### Task requirements:
The expected output is a verbatim reprint of the lines from the beginning of the data that follows through the line that contains "Task: Expand the Empties Update node".

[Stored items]
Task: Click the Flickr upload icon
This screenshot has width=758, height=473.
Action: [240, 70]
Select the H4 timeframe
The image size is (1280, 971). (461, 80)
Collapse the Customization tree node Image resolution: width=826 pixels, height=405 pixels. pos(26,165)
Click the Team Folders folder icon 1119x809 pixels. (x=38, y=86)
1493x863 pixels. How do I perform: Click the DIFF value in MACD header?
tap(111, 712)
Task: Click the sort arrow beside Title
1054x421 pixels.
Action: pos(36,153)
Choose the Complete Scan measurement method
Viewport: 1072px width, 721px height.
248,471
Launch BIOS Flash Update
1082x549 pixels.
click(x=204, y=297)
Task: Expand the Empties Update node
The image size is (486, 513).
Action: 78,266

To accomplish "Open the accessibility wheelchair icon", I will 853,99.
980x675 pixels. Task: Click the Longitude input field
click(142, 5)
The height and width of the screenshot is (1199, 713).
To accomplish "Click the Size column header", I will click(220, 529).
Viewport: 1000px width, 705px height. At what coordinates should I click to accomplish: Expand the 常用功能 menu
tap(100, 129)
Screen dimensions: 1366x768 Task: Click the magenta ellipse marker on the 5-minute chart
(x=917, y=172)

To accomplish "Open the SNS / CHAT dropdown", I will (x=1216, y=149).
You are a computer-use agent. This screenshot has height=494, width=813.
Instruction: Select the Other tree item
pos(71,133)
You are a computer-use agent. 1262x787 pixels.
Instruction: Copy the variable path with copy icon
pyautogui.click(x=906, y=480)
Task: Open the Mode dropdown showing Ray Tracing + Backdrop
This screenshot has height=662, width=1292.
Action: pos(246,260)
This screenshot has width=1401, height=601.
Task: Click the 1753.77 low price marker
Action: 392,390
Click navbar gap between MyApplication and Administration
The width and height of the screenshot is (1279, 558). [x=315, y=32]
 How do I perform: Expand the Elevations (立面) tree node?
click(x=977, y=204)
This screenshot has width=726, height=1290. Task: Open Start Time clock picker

### Solution for this exercise:
Task: Click the Flickr upload icon
This screenshot has width=758, height=473.
Action: [240, 70]
Select the H4 timeframe
The image size is (1280, 971). (461, 80)
Collapse the Customization tree node Image resolution: width=826 pixels, height=405 pixels. pos(26,165)
Click the Team Folders folder icon 1119x809 pixels. (x=38, y=86)
1493x863 pixels. How do I perform: Click the DIFF value in MACD header?
tap(111, 712)
Task: Click the sort arrow beside Title
1054x421 pixels.
Action: pos(36,153)
Choose the Complete Scan measurement method
Viewport: 1072px width, 721px height.
248,471
Launch BIOS Flash Update
1082x549 pixels.
click(x=204, y=297)
Task: Expand the Empties Update node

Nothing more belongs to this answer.